Jewish Social Services of Madison is expecting to resettle about 25 refugees fleeing Afghanistan after the rapid regime change in that country.
“The state of Wisconsin is supposed to be receiving 399 Afghans through the crisis that’s currently unfolding. Dane County we will be getting 25,” said Executive Director Dawn Berney, referring the collapse of the Afghan government in August after the United States made plans to fully withdraw troops. Berney interviewed in late September.
Jewish Social Services is one of six agencies in the state that resettles refugees, and it is the only agency that resettles in Dane County. Jewish Social Services does the work as an affiliate of HIAS, an international nonprofit formerly known as the Hebrew Immigrant Aid Society. HIAS has a long history of resettling Jews but has broadened its mission.
When asked why Jewish Social Services of Madison takes up this cause, Berney answered with a common refrain from HIAS: “We used to do this work because they were Jewish. Now we do the work because we are Jewish.”
The 25 Afghans to be resettled in Dane County will either have had a connection with the U.S. military, or a military contractor, or will be considered humanitarian parolees, Berney said. They are likely already at U.S. bases, awaiting their transfers. Those connected with the military will be resettled under the Afghan Special Immigrant Visa program, a federal program designed to assist those who assisted the United States. The “parolees” will be people temporarily in America and awaiting a determination.
How resettlement works
Jewish Social Services has staff dedicated to resettlement, with most funding coming from HIAS and the state of Wisconsin. It resettles people with significant assistance from Open Doors for Refugees, a Madison nonprofit.
“Once we know that we are taking a case and we know when they are arriving, if we have enough time, we will find them an apartment that is appropriately sized,” Berney said. “We fully furnish and stock the apartment so that it has all of the toiletries and all the furniture. We stock the pantry with a week’s worth of food. When they arrive in Madison, there is a culturally appropriate home-cooked meal waiting for them.”
Jewish Social Services also helps refugees with government paperwork, helps them find jobs and helps them enroll in English language classes if needed. It helps any children enroll in school.
Typically, the small nonprofit learns of a family coming to Dane County with anywhere from two days to a couple of weeks notice.
For example, as Berney was being interviewed in late September, she was awaiting a refugee family coming through a different refugee program. The notice was about a week before arrival. Some rapid work found an apartment quickly, but not in time for an immediate move in. “So we will be putting them in an extended stay hotel for two nights,” she said.

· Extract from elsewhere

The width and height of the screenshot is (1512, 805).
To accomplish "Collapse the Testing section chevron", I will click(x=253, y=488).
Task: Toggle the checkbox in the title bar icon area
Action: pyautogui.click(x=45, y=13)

It’s not completely clear how government refugee rules will apply to the impending arrival of the 25 Afghans, but at this time it seems they may not be eligible for cash assistance or food stamps, she said. Thus, if you’d like to be helpful, gift card donations are welcome. Either staff will use a card for refugee needs or literally hand a card over to a refugee family.
“We don’t have storage space for stuff,” Berney said.
The most helpful gift cards will be for Target, Woodmans, Walmart, Burlington Coat Factory or ten-packs for Madison buses, Berney said. Send to: Jewish Social Services, 6434 Enterprise Lane, Madison, WI 53719. Questions: (608) 442-4081.
“I really appreciate Jewish Social Services and also Open Doors for this apartment and all the stuff,” said an Afghan refugee named Khalid, speaking at a Sept. 1, 2021, 50th Apartment Celebration put on by Open Doors, as recorded by Spectrum News 1. Khalid, a special immigrant visa recipient and a translator, has one daughter and one son and has been in the United States for several years now.
100 more refugees
Jewish Social Services settles refugees regularly. They can come in waves, though there were far fewer refugees coming during the Trump administration, Berney said
Between May 28 and the end of August, Jewish Social Services resettled almost 50 refugees. For a small agency, that’s a lot all at once. Many of these recent refugees have come from either Afghanistan, fleeing even before the regime change, or from the Democratic Republic of the Congo.
In addition to the coming 25 refugees related to the Afghanistan regime change, often airlifted out, another 100 refugees from various places are to arrive in Dane County over the course of the next year.
“We’re already a resettlement agency so we had already agreed to resettle 100 refugees from all over the world,” Berney said. Some could come from Afghanistan.
“The Jewish value of welcoming the stranger is such an important value for Jewish Social Services,” Berney said. It’s important to care for the vulnerable, she said, “and who is more vulnerable than refugees?”